→ **Work required**
Copy the following entries verbatim.

──────── Extracted records

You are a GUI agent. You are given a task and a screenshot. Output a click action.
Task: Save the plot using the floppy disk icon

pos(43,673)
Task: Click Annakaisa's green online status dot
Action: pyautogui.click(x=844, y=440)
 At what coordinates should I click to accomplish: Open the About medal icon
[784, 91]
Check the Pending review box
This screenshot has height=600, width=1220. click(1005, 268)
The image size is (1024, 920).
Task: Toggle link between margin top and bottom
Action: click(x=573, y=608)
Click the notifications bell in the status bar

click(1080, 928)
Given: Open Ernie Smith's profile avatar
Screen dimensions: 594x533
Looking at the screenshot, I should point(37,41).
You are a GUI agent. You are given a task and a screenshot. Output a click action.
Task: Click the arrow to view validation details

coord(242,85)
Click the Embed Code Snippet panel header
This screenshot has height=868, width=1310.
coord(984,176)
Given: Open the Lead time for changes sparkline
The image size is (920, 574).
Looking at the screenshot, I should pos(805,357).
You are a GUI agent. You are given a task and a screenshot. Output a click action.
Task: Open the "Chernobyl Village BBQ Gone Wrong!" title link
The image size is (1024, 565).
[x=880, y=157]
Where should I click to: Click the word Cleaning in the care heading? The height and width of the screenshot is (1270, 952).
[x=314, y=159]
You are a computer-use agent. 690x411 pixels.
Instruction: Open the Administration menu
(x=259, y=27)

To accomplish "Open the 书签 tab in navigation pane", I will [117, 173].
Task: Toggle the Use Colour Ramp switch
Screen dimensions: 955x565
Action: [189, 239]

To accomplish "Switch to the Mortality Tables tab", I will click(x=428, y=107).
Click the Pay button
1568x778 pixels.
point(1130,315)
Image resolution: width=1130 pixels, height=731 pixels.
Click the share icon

────────────────

→ **The completed task**
You are a GUI agent. You are given a task and a screenshot. Output a click action.
Task: Save the plot using the floppy disk icon

pos(43,673)
Task: Click Annakaisa's green online status dot
Action: pyautogui.click(x=844, y=440)
 At what coordinates should I click to accomplish: Open the About medal icon
[784, 91]
Check the Pending review box
This screenshot has height=600, width=1220. click(1005, 268)
The image size is (1024, 920).
Task: Toggle link between margin top and bottom
Action: click(x=573, y=608)
Click the notifications bell in the status bar

click(1080, 928)
Given: Open Ernie Smith's profile avatar
Screen dimensions: 594x533
Looking at the screenshot, I should point(37,41).
You are a GUI agent. You are given a task and a screenshot. Output a click action.
Task: Click the arrow to view validation details

coord(242,85)
Click the Embed Code Snippet panel header
This screenshot has height=868, width=1310.
coord(984,176)
Given: Open the Lead time for changes sparkline
The image size is (920, 574).
Looking at the screenshot, I should pos(805,357).
You are a GUI agent. You are given a task and a screenshot. Output a click action.
Task: Open the "Chernobyl Village BBQ Gone Wrong!" title link
The image size is (1024, 565).
[x=880, y=157]
Where should I click to: Click the word Cleaning in the care heading? The height and width of the screenshot is (1270, 952).
[x=314, y=159]
You are a computer-use agent. 690x411 pixels.
Instruction: Open the Administration menu
(x=259, y=27)

To accomplish "Open the 书签 tab in navigation pane", I will [117, 173].
Task: Toggle the Use Colour Ramp switch
Screen dimensions: 955x565
Action: [189, 239]

To accomplish "Switch to the Mortality Tables tab", I will click(x=428, y=107).
Click the Pay button
1568x778 pixels.
point(1130,315)
Image resolution: width=1130 pixels, height=731 pixels.
Click the share icon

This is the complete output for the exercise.